I have a 3 dimensional numpy array and I want to access short diagonal elements of it. Let's say i,j,k are three dimensions. Is it possible to access elements where i==j
or i==k
or j==k
, so that I can set them to a specific value.
I tried to solve this by creating a mask variable of indices. This mask variable of indices is fed to the final array where the values of {i=j or i=k or j=k}
are set to specific values.
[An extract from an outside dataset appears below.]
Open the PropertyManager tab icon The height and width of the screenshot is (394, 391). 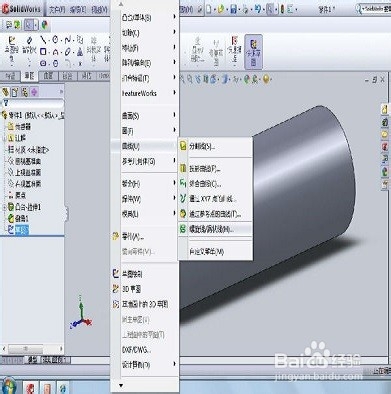pyautogui.click(x=15, y=92)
Unfortunately this code is returning the set where {i=j=k}
import numpy as np
N = 3
maskXY = np.eye(N).reshape(N,N,1)
maskYZ = np.eye(N).reshape(1,N,N)
maskXZ = np.eye(N).reshape(N,1,N)
maskIndices = maskXY * maskYZ*maskXZ
#set the values of final array using above mask
finalArray[maskIndices] = #specific values
Approach #1
We could create open meshes with np.ix_
using the ranged arrays covering the dimensions of the input array and then perform OR-ing among those with a very close syntax to the one described in the question, like so -
i,j,k = np.ix_(*[np.arange(r) for r in finalArray.shape])
mask = (i==j) | (i==k) | (j==k)
finalArray[mask] = # desired values
Approach #2
It seems, we can also follow the posted code in the question and use boolean versions of the masks and then perform OR-ing to get the mask
equivalent, like so -
mask = (maskXY==1) | (maskYZ==1) | (maskXZ==1)
But, this involves masks that are 2D (when squeezed) and as such won't be as memory-efficient as the previous approach that dealt with 1D arrays.